AVACS raised the state of the art in automatic verification and analysis techniques from its current level, where it is applicable only to isolated facets (concurrency, time, continuous control, stability, dependability, mobility, data structures, hardware constraints, modularity, levels of refinement), to a level allowing the comprehensive verification of computer systems.
SpAGAT concerns the analysis of workflow systems where multiple users share a common document base. Secrecy and integrity are major issues in workflow systems when they handle sensitive data and common techniques like access control are often insufficient to prevent indirect flows of information. Information flow properties, that is specifications that abstractly characterize the legal flows of information, cover direct and indirect access to information alike. In SpAGAT we considered specification languages for information flow properties and we developed verification techniques to automatically prove information flow properties for workflow systems.

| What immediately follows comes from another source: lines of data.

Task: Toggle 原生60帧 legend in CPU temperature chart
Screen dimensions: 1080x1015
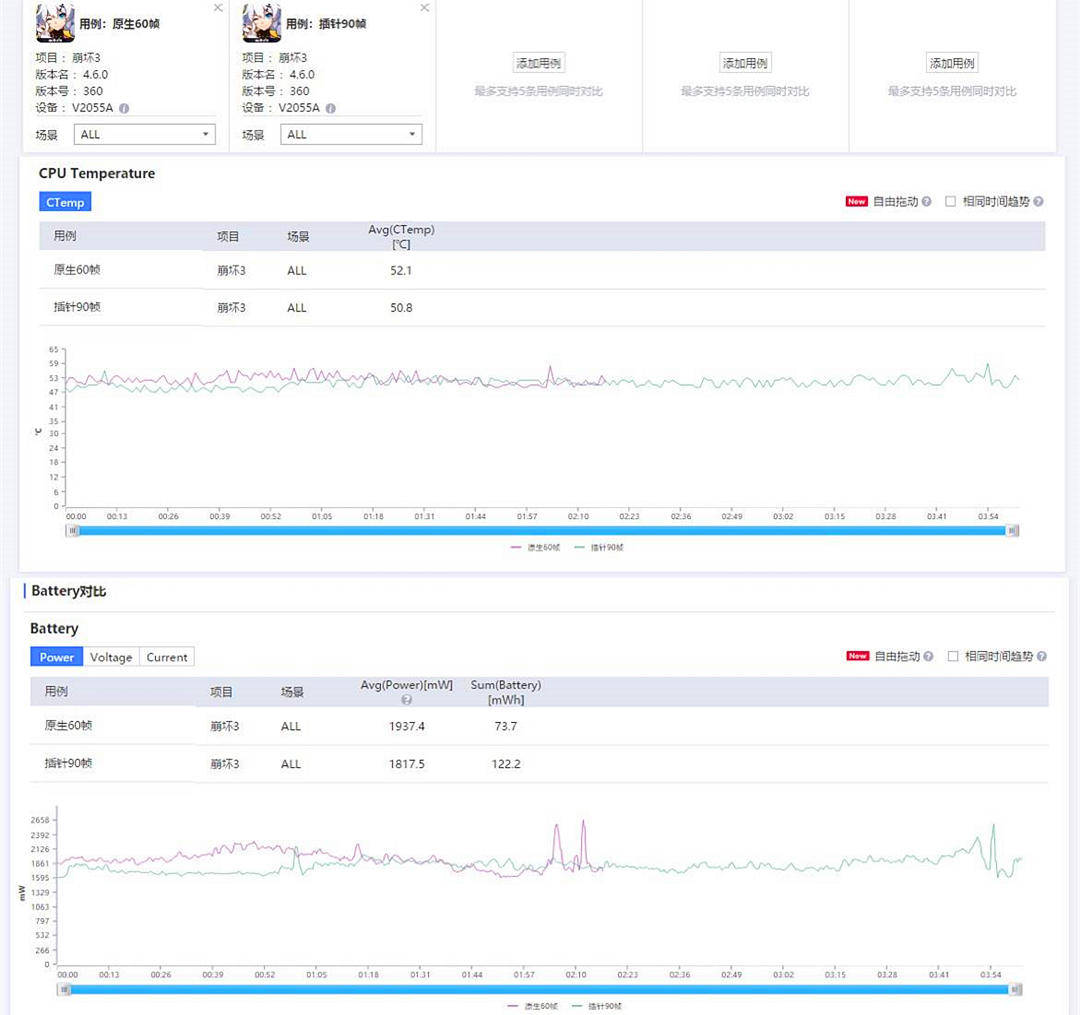Action: point(535,547)
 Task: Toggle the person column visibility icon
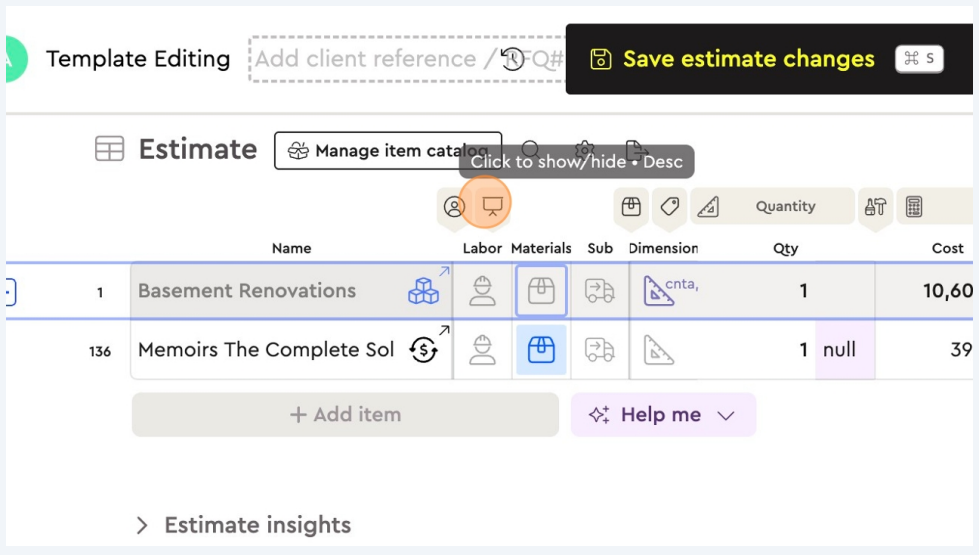click(x=454, y=207)
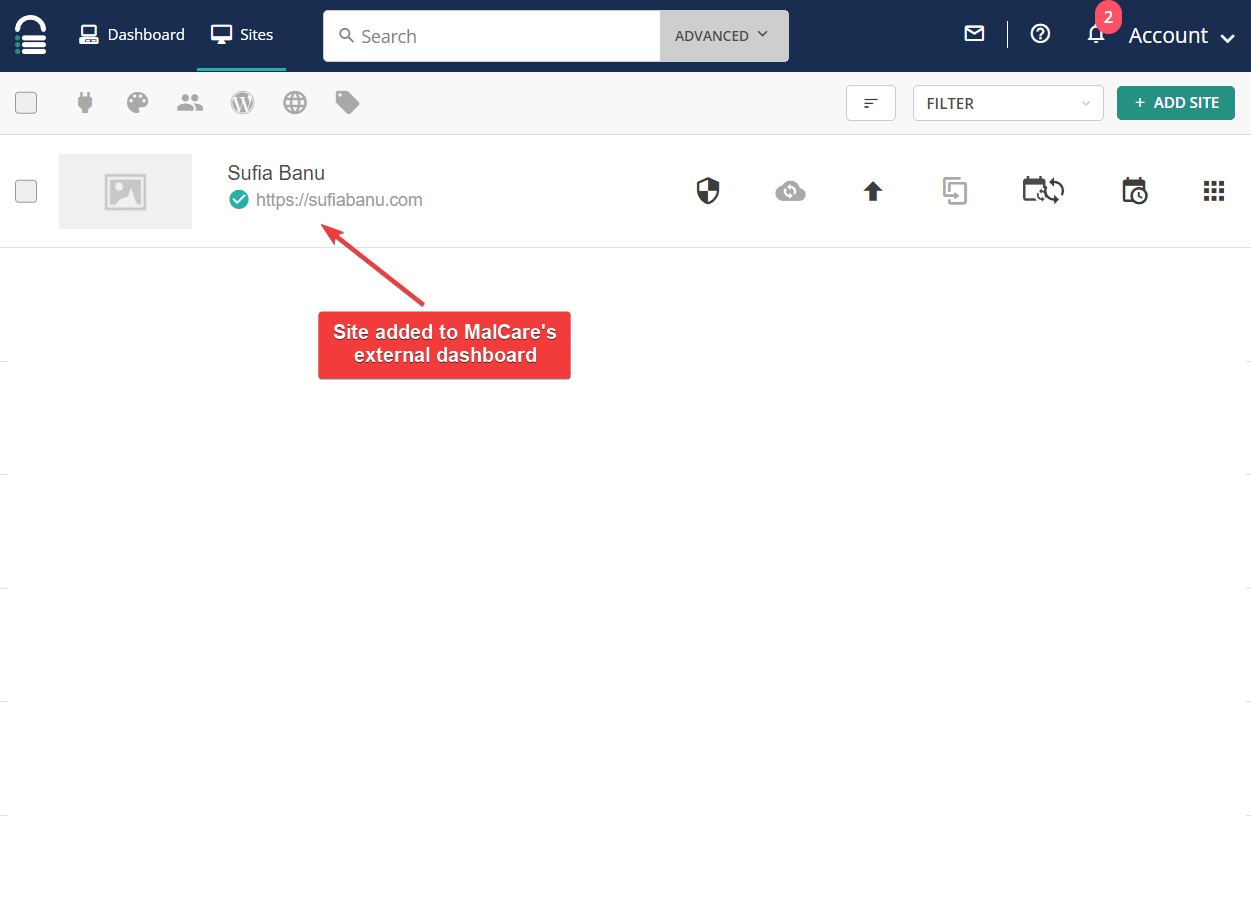Open the notifications bell with badge 2
This screenshot has height=905, width=1251.
pyautogui.click(x=1096, y=34)
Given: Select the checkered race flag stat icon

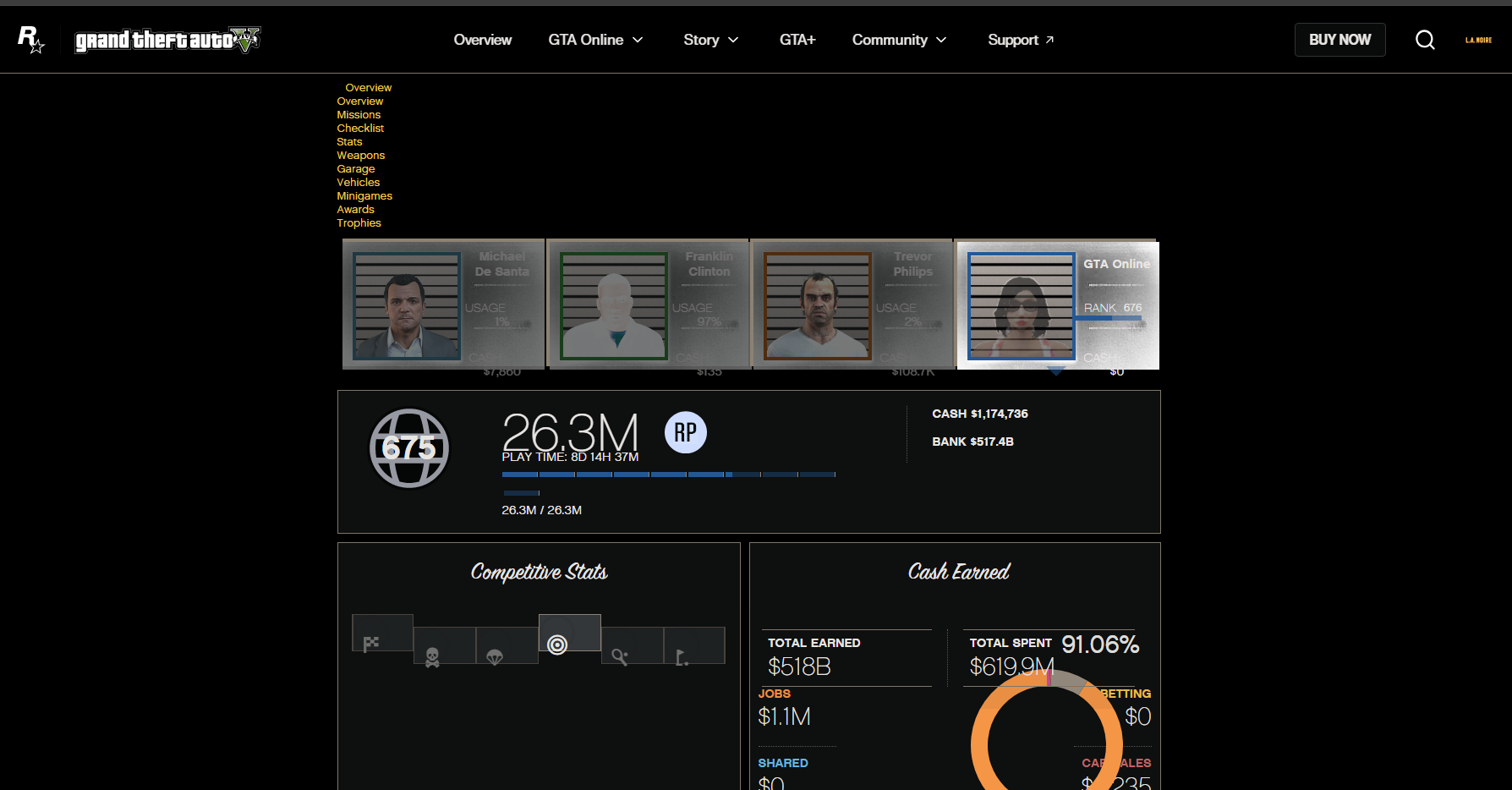Looking at the screenshot, I should point(371,644).
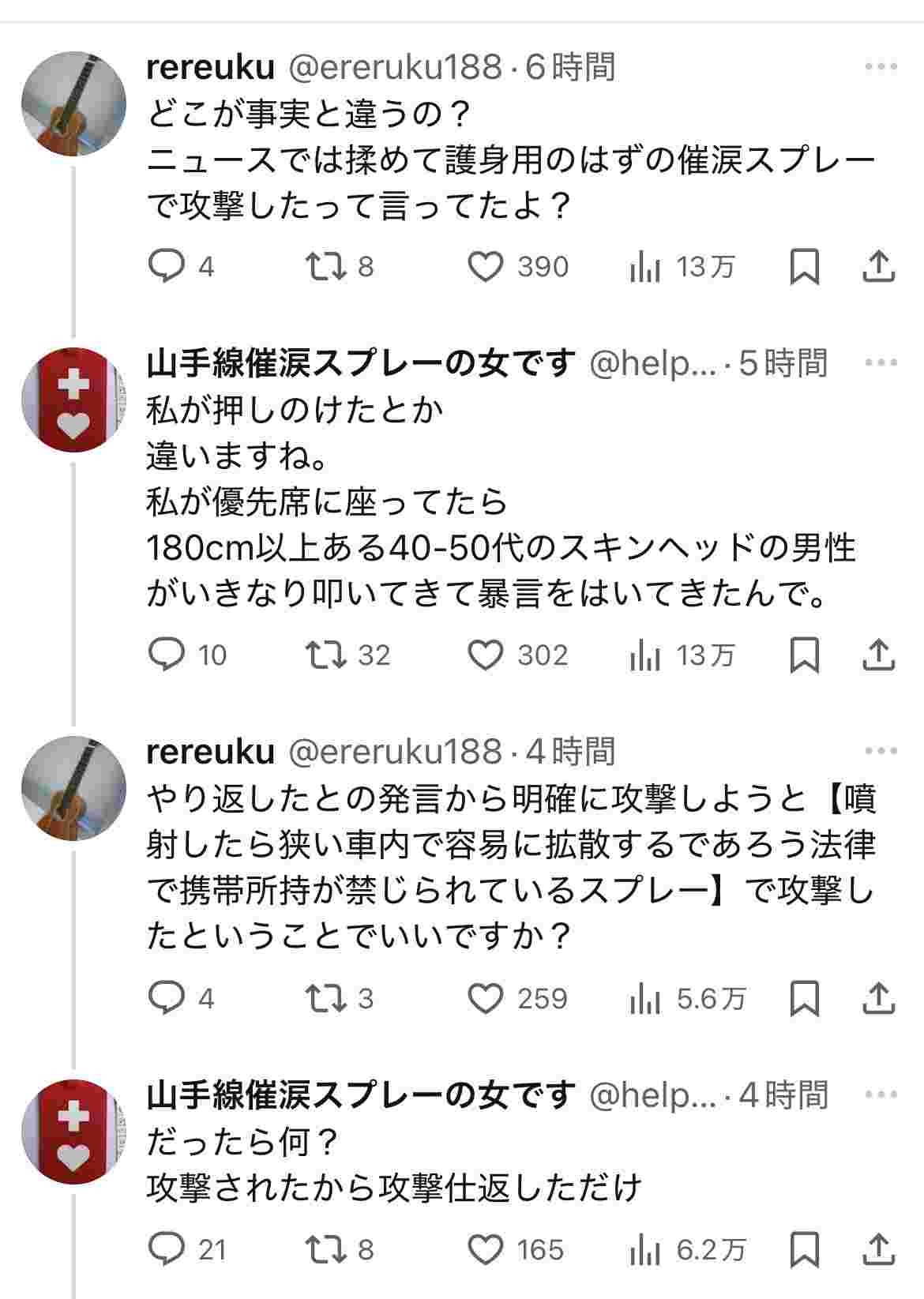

SpAGAT was funded by the DFG priority programme Reliably Secure Software Systems (RS3).
The BMBF-funded project Verisoft (“Beweisen als Ingenieurwissenschaft”) was a joint research project of TU Darmstadt, Universität Karlsruhe, Universität Koblenz, TU München, DFKI Saarbrücken, the Max-Planck Institut für Informatik, the Universität des Saarlandes, and several industrial partners including AbsInt, the BMW Group, Infineon Technologies, and T-Systems.
The goal of the project was the seamless verification of industrial computer systems through all layers, including the microprocessor, the operating system, and application programs. Work in the Verisoft project consisted of both practical verification tasks (formalizing and verifying benchmark systems from academia and industry) and tool development that supports the verification effort with automated techniques.